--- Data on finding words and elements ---
************

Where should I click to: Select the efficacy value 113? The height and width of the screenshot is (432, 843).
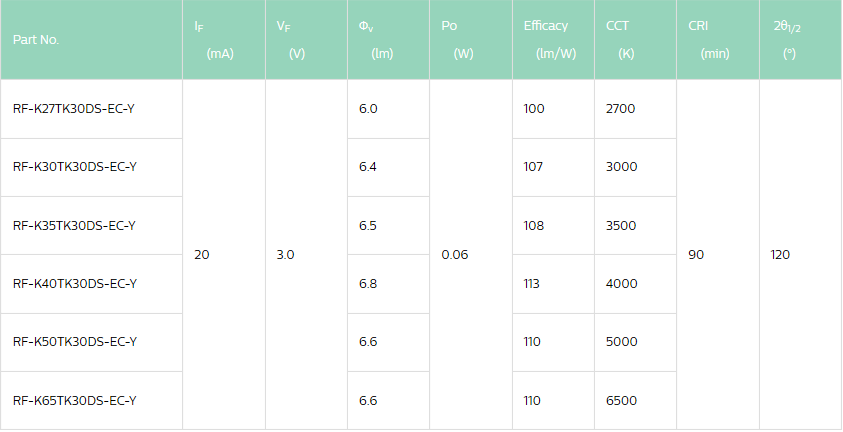tap(553, 284)
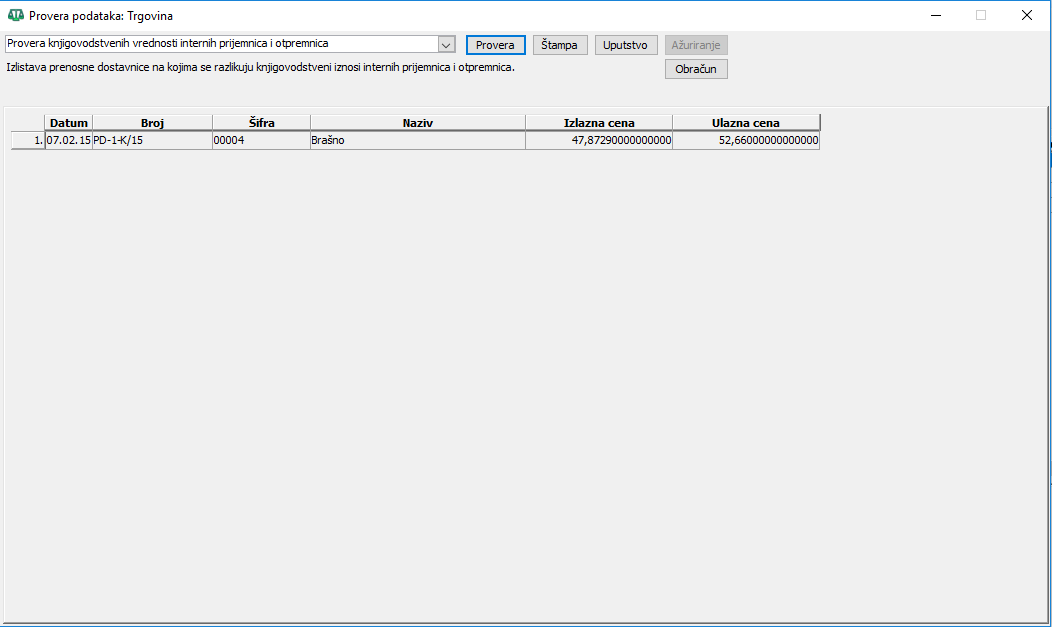Screen dimensions: 1052x627
Task: Select the check type combo box text
Action: pos(220,44)
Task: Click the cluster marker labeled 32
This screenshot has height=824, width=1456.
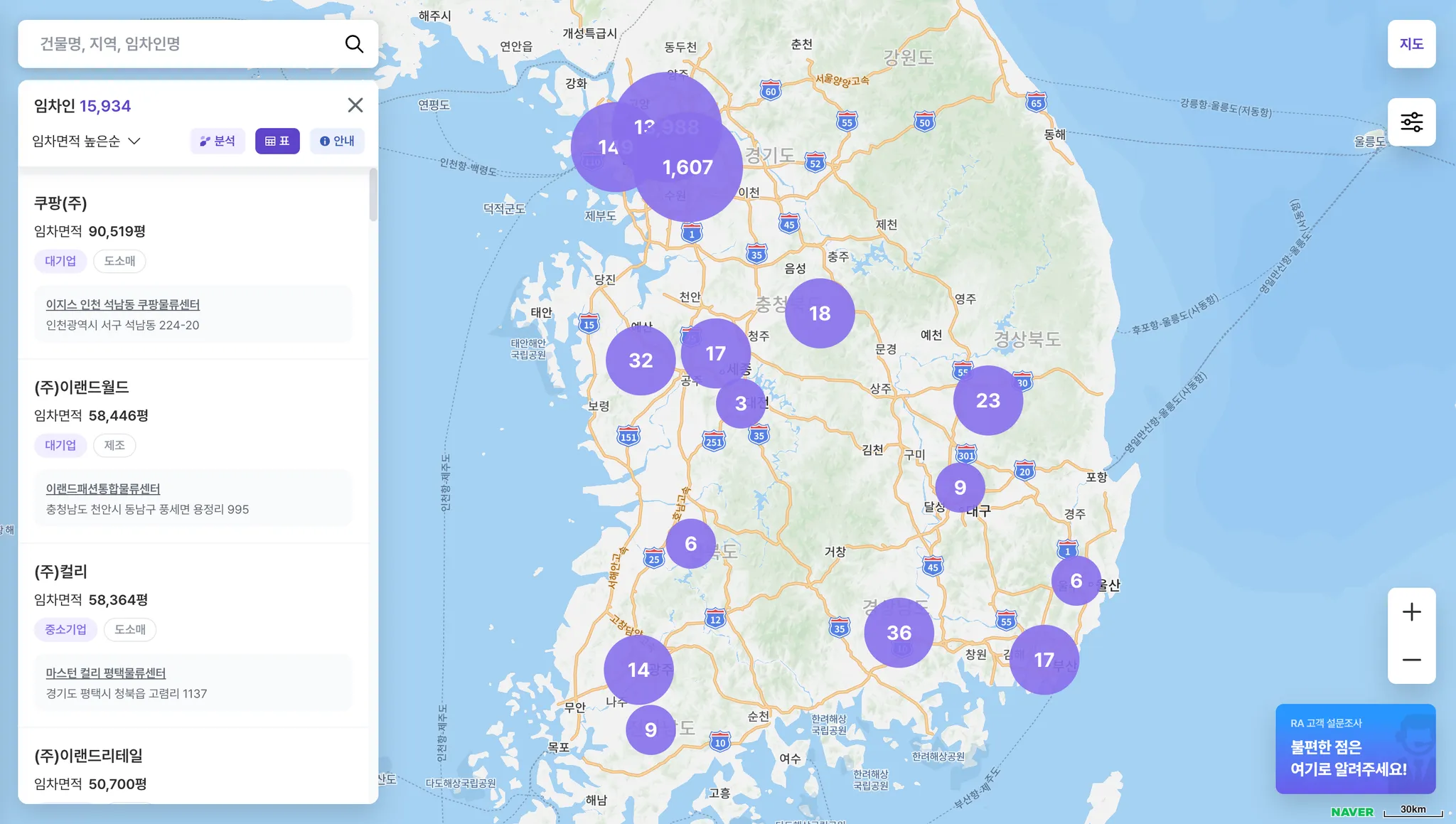Action: click(x=640, y=360)
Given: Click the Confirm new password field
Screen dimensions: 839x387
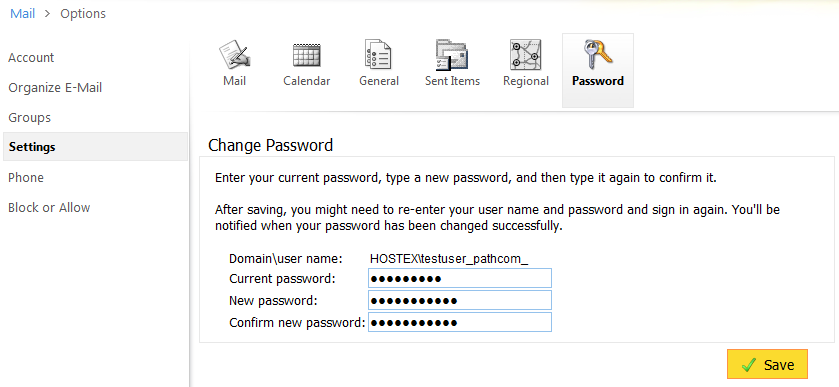Looking at the screenshot, I should coord(460,322).
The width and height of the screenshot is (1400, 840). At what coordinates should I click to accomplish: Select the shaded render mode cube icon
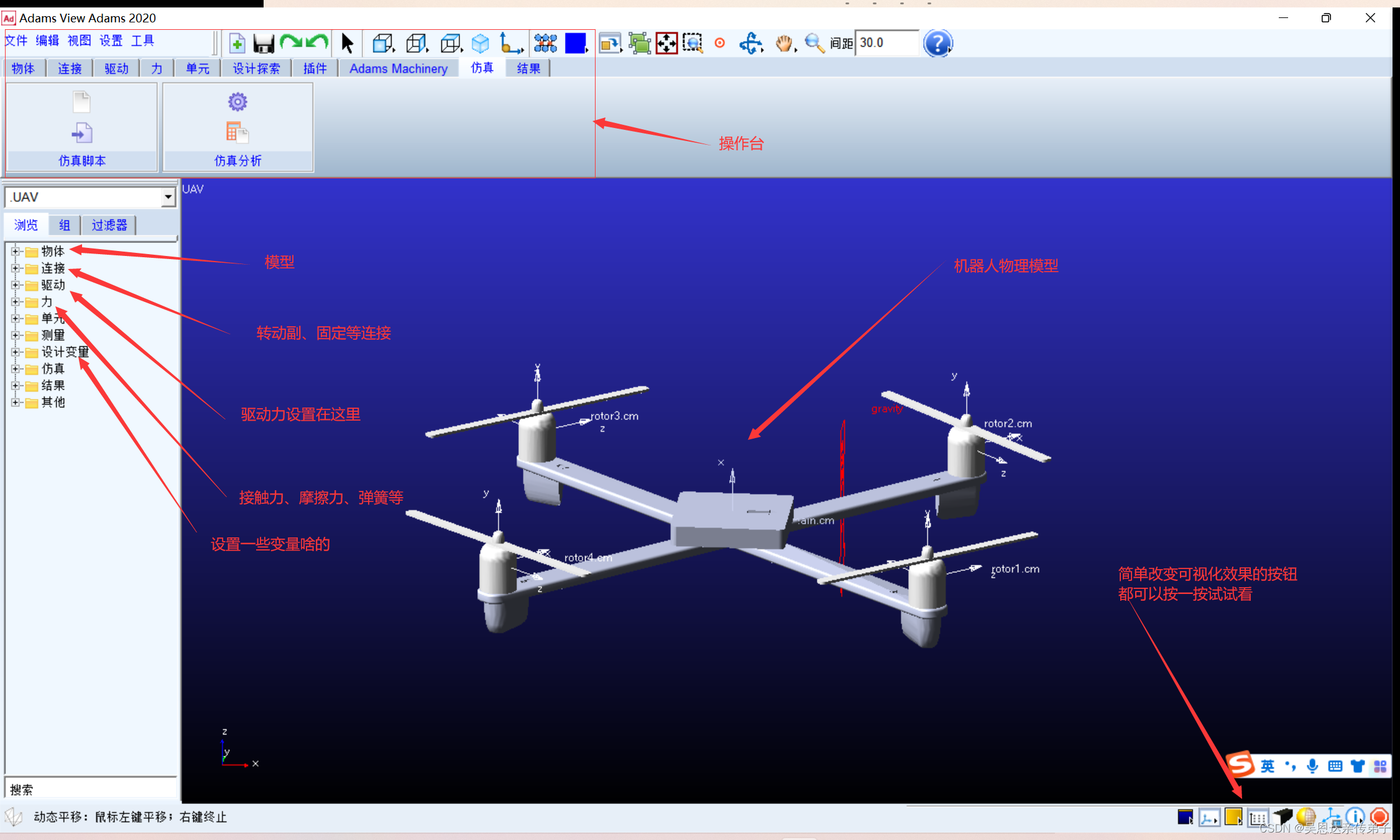[x=480, y=43]
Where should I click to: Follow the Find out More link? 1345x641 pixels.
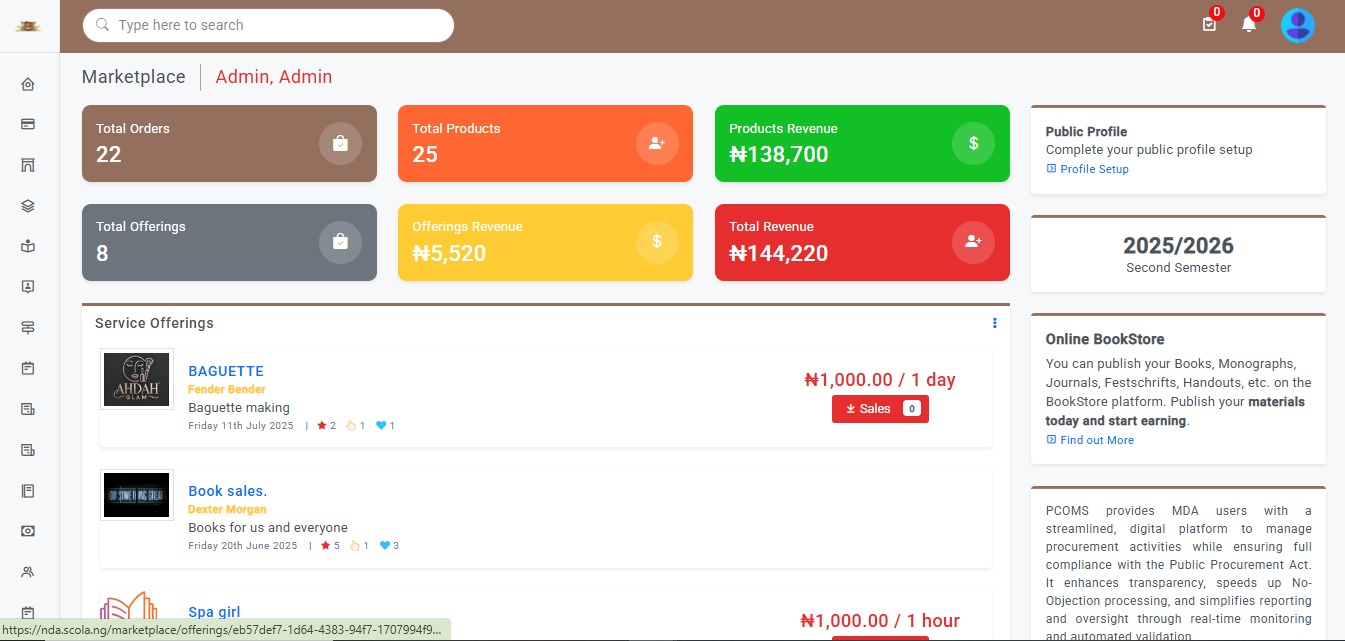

************

--- TASK REQUIREMENTS ---
Write out the data exactly, from the line that contains "The width and" through the end of the data. Leave the pictures out of your copy.

--- EXPECTED ANSWER ---
The width and height of the screenshot is (1400, 840). At what coordinates should I click to accomplish: Select the shaded render mode cube icon
[x=480, y=43]
Where should I click to: Follow the Find out More link? 1345x641 pixels.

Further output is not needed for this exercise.